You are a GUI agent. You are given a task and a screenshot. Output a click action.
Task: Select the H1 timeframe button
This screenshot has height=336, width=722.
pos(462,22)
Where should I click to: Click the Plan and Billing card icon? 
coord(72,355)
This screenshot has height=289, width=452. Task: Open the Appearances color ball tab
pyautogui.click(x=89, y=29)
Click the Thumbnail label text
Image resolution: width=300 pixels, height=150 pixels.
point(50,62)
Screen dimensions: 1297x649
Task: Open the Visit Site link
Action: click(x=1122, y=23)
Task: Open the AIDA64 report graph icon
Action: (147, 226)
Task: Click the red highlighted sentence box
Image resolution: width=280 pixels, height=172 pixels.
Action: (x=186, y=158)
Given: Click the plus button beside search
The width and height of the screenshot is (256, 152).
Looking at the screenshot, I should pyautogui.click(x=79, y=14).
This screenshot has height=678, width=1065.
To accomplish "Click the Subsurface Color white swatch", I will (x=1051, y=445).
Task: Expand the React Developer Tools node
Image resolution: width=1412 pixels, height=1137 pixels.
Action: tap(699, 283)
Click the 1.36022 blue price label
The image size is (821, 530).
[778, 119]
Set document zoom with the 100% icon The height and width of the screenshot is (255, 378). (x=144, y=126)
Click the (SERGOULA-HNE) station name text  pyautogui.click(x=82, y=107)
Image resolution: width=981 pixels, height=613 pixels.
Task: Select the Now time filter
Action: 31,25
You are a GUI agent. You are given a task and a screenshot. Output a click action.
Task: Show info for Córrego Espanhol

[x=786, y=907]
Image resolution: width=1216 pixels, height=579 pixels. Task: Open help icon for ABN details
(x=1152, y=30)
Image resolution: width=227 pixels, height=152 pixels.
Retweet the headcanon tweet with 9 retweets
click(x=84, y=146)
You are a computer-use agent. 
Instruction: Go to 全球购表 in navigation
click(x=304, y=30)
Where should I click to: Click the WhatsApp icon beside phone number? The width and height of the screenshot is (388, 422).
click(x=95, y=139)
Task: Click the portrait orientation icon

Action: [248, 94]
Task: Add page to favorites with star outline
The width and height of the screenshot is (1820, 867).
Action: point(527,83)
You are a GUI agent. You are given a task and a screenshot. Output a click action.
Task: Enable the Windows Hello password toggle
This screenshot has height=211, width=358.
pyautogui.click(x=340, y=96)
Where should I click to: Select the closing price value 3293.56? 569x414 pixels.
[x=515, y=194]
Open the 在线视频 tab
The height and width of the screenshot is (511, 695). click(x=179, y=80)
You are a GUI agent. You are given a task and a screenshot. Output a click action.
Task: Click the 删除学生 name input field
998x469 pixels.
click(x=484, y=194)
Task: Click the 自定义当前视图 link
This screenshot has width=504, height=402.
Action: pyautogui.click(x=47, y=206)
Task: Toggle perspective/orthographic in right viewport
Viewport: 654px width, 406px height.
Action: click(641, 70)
+--
Copy out, word for word, the material from the line containing "Image resolution: width=227" through the end of the material, including both of those ends.

[COMPLETED EXERCISE]
Image resolution: width=227 pixels, height=152 pixels.
Retweet the headcanon tweet with 9 retweets
click(x=84, y=146)
You are a computer-use agent. 
Instruction: Go to 全球购表 in navigation
click(x=304, y=30)
Where should I click to: Click the WhatsApp icon beside phone number? The width and height of the screenshot is (388, 422).
click(x=95, y=139)
Task: Click the portrait orientation icon

Action: [248, 94]
Task: Add page to favorites with star outline
The width and height of the screenshot is (1820, 867).
Action: point(527,83)
You are a GUI agent. You are given a task and a screenshot. Output a click action.
Task: Enable the Windows Hello password toggle
This screenshot has height=211, width=358.
pyautogui.click(x=340, y=96)
Where should I click to: Select the closing price value 3293.56? 569x414 pixels.
[x=515, y=194]
Open the 在线视频 tab
The height and width of the screenshot is (511, 695). click(x=179, y=80)
You are a GUI agent. You are given a task and a screenshot. Output a click action.
Task: Click the 删除学生 name input field
998x469 pixels.
click(x=484, y=194)
Task: Click the 自定义当前视图 link
This screenshot has width=504, height=402.
Action: pyautogui.click(x=47, y=206)
Task: Toggle perspective/orthographic in right viewport
Viewport: 654px width, 406px height.
Action: click(641, 70)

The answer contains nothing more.